It Takes Two To Tango: Employee Obligations And Workplace Accommodation

Workplace accommodation is a challenging process, often without easy answers. Employers know they have to be proactive when assessing and implementing accommodation plans to ensure compliance with human rights legislation.

What is often overlooked is that accommodation is a two-way street, and employees also have their own set of obligations that, if not followed, can be fatal to a human rights complaint.

Employee obligations in the accommodation process include:

  • Alerting the employer about the existence of a disability and the requirement for accommodation.1
  • Providing sufficient medical evidence, permitting the employer to assess the limitations imposed by the disability, and come up with a reasonable accommodation plan in response.
  • Accepting reasonable proposals for accommodation made by the employer.

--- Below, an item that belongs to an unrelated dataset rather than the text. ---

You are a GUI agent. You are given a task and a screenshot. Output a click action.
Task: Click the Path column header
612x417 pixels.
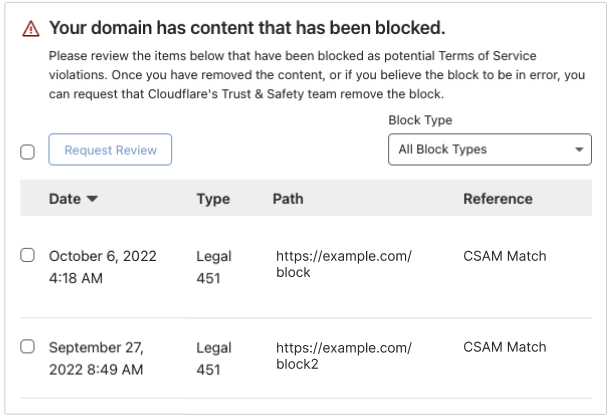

Critically, employees cannot expect perfect accommodation, or insist on their preferred form of accommodation. Employees have an obligation to accept an offer of accommodation made by the employer, provided that the employer’s offer is objectively reasonable. Where an employee declines a reasonable offer of accommodation, the employer has discharged its duty to accommodate.2

The Saputo Foods Decision

Zupcic v Saputo Foods Limited, 2022 AHRC 13 is a recent example where an employee’s failure to cooperate in the accommodation process resulted in the dismissal of a human rights complaint.

In this case, the complainant employee was diagnosed with a shoulder injury that impacted her ability to perform certain duties associated with her position. All parties agreed that the injury amounted to a disability under the Alberta Human Rights Act.

In response, the respondent employer implemented an accommodation plan that involved the assignment of modified duties, based on the available medical evidence. At several times throughout the accommodation process, the complainant said the modified duties were problematic for one reason or another. The employer addressed those concerns each time, adjusting her duties accordingly.

Six-months into the accommodation process, the employer provided the complainant with a formalized return to work plan (the “RTW Plan“), designed to return the complainant to her regular duties (with reasonable modifications in place).  The complainant was asked to accept and sign-off on the RTW Plan, but she refused to do so. The Complainant also failed to provide updated medical information supporting her refusal. Shortly thereafter, the Employer terminated the Complainant’s employment, and the Complainant brought a human rights complaint against the Employer alleging discrimination on the basis of a physical disability (the “Complaint”).

Unsurprisingly, the Tribunal Chair found that the Complainant’s disability was a factor in her dismissal since the Complainant’s employment was terminated after she refused to sign-off on the RTW Plan. However, the Tribunal Chair went on to conclude that the RTW Plan was reasonable based on the available medical evidence, and that the Complainant failed to cooperate in the implementation of the proposed accommodation.

The Complainant argued that the accommodations in the RTW Plan exceeded her medical restrictions and were unreasonable, but the Tribunal Chair found that the evidence did not support the Complainant’s assertions in this regard. Rather, the Tribunal Chair found that the RTW Plan was supported by the evidence, noting that it included mechanisms for re-assessment if the Complainant had trouble with the accommodated work.

The Complaint was dismissed because the Complainant failed to participate in the accommodation process.

Lessons for Employers

Workplace accommodation is a highly fact specific exercise. Employers must be vigilant and proactive when it comes to assessing and implementing workplace accommodations

This case is a powerful reminder that where an employer proposes objectively reasonable accommodations, and the employee either does not accept such accommodations, or refuses to participate in the process, the employer will not have failed in its duty to accommodate.